CF=0 if the strings are NOT equal.
StrCompNoCase
proc StrCompNoCase, .str1, .str2
Compares the content of two strings [.str1] and [.str2] case NOT sensitive.
Returns:
CF=1 if the strings are EQUAL
CF=0 if the strings are NOT equal.
SetString
proc SetString, .ptrHString, .ptrSource
Creates string and assigns it to variable. If the variable already contains string handle, the old string will be reused. Copies the content of [.ptrSource] to the string variable.
Arguments:
.ptrHString pointer to the variable that contains string handle.
.ptrSource pointer to the source for string.
StrCat
proc StrCat, .dest, .source
Concatenates two strings. The operation is: destination = destination + source.
The destination string [.dest] can be only handle. [.source] can be handle or pointer.
StrCharPos
proc StrCharPos, .hString, .char
StrCharPos returns a pointer to the first occurrence of a given char in specified string.
Arguments:
.hString - string to search
.char - char to look for
Returns:
A pointer to the char in source, or NULL if char doesn't occur in the given string.
StrPos
proc StrPos, .hString, .hPattern
StrPos returns a pointer to the first occurrence of a .hPattern string in .hString.
Arguments:
hPattern - 'pattern' string
hString - string to search
Returns:
Pointer to the pattern string in source, or NULL if pattern string doesn't occur in the string to search.
StrCopyPart
proc StrCopyPart, .dest, .source, .pos, .len
Copies part of the source string to the destination string.
Arguments:
.dest handle to destination string.
.source handle or pointer to the source string.
.pos Source part start position.
.len length of the copied part.
Returns nothing.
StrExtract
proc StrExtract, .string, .pos, .len
The same as StrCopyPart, but creates and returns new string with extracted part of the source [.string]
Returns the new created string in EAX.
StrSplit
proc StrSplit, .hString, .pos
Splits the string on two strings, at position [.pos]
Arguments:
.hString handle of the string to be split.
.pos - position where to split the string.
Returns:
EAX - handle to the new created string with second part of the string. The original string does not reallocate memory and it's capacity and the pointer will remains the same.
StrInsert
proc StrInsert, .dest, .source, .pos
Inserts the string [.source] into the string [.dest] at position [.pos]
StrLCase
proc StrLCase, .hString
Converts [.hString] to lower case.
StrUCase
proc StrUCase, .hString
Converts [.hString] to upper case.
NumToStr
proc NumToStr, .num, .flags
Converts the given number to a string representing it.
[.flags] controls how the number to be converted.
The procedure returns a handle to the string in EAX and direct pointer to the string in EAX.

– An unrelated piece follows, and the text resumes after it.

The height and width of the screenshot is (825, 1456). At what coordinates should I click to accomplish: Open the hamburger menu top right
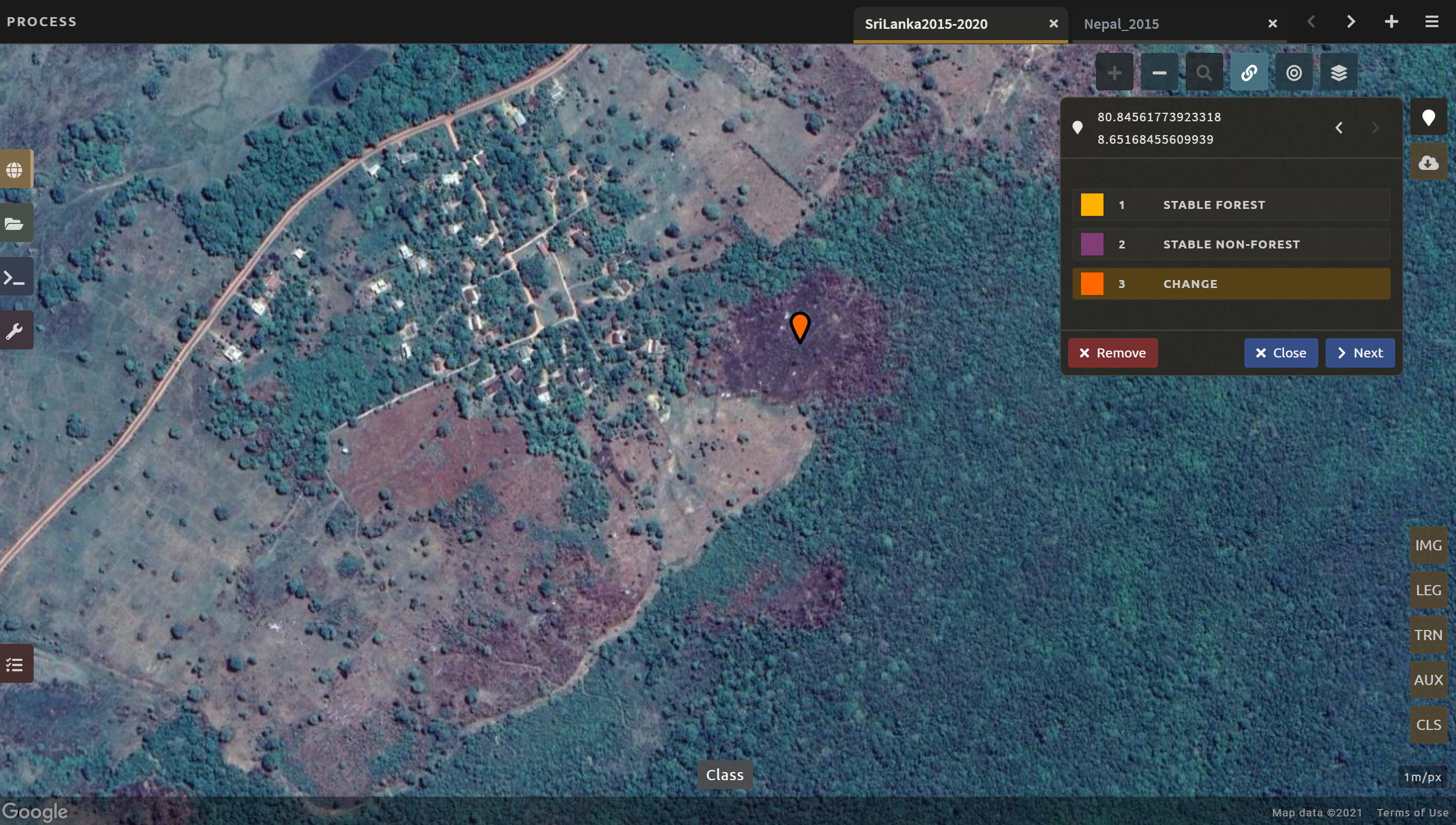pos(1431,22)
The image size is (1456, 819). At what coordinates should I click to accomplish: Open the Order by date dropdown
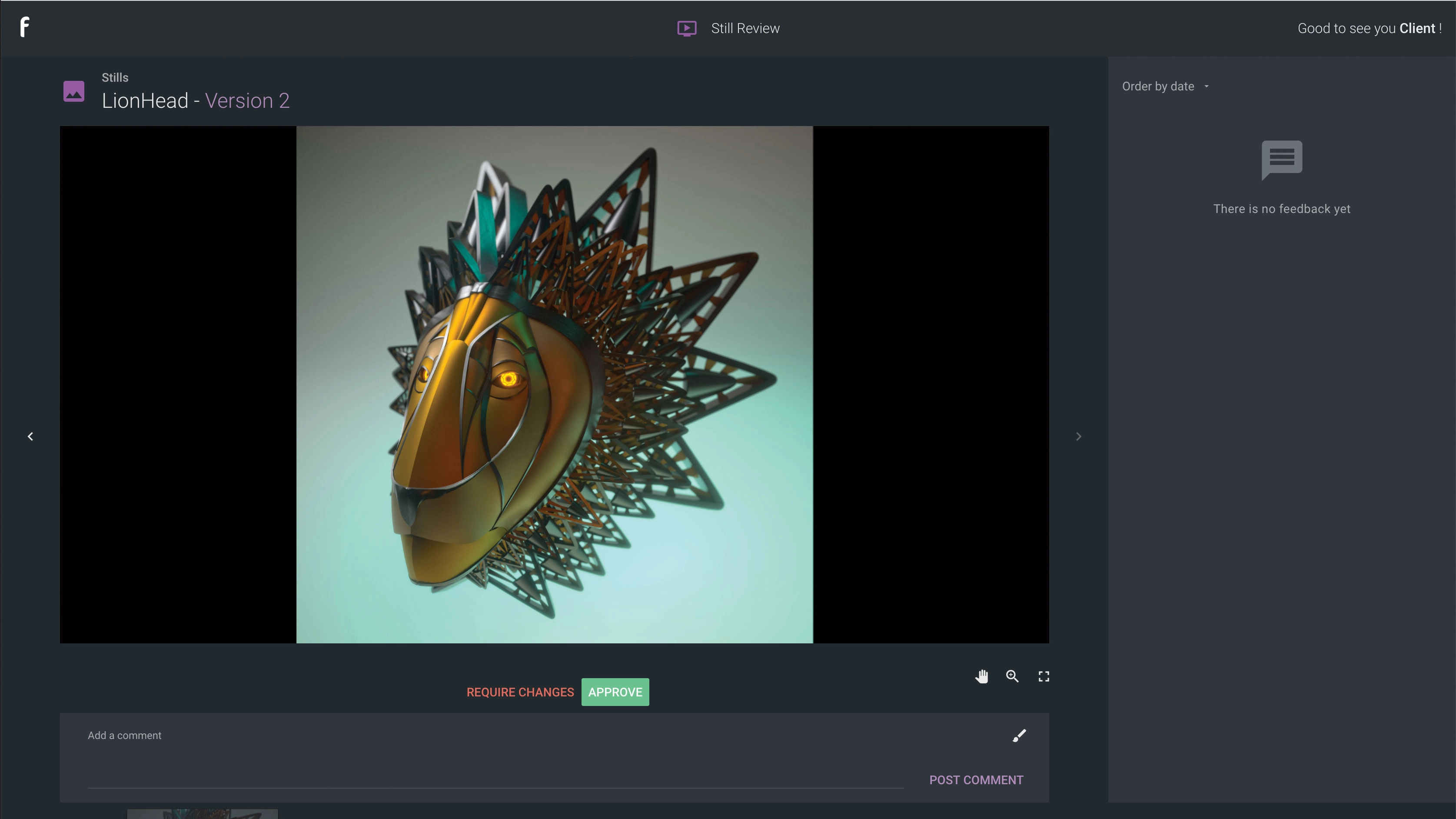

The [.flags] is a dword with following format:
The LSB contains the number of digits, the number must have, if ntsFixedWidth flag is specified.
Second byte of [.flags] contains the radix that to be used for conversion.
The third and the fourth bytes are reserved for bit flags.
Following constants are predefined in StrLib in order to set the value for [.flags]:
ntsSigned | converts number in signed format. | $00000 |
ntsUnsigned | converts number in unsigned format. | $10000 |
ntsFixedWidth | the count of the digits is fixed. | $20000 |
ntsBin | for binary number | $0200 |
ntsQuad | for quad number | $0400 |
ntsOct | for octal number | $0800 |
ntsDec | for decimal number | $0a00 |
ntsHex | for hexadecimal number | $1000 |
Example:
stdcall NumToStr,EAX, ntsDec or ntsFixedWidth or 8
This example will convert the number in EAX to a signed decimal number with exactly 8 digits. If EAX contains $00000080, the result string will be '00000128'.
StrCharCat
proc StrCharCat, .hString, .char
This procedure appends up to 4 characters at the end of the string [.hString]. The characters are contained in the dword argument [.char]
StrCharInsert
proc StrCharInsert, .hString, .char, .pos
Inserts up to 4 characters [.char] at position [.pos] in the string [.hString]
StrHash
proc StrHash, .hString
Computes 32 bit hash value from the string [.hString]. This procedure implements the hash algorithm FNV-1b. Returns the result in EAX.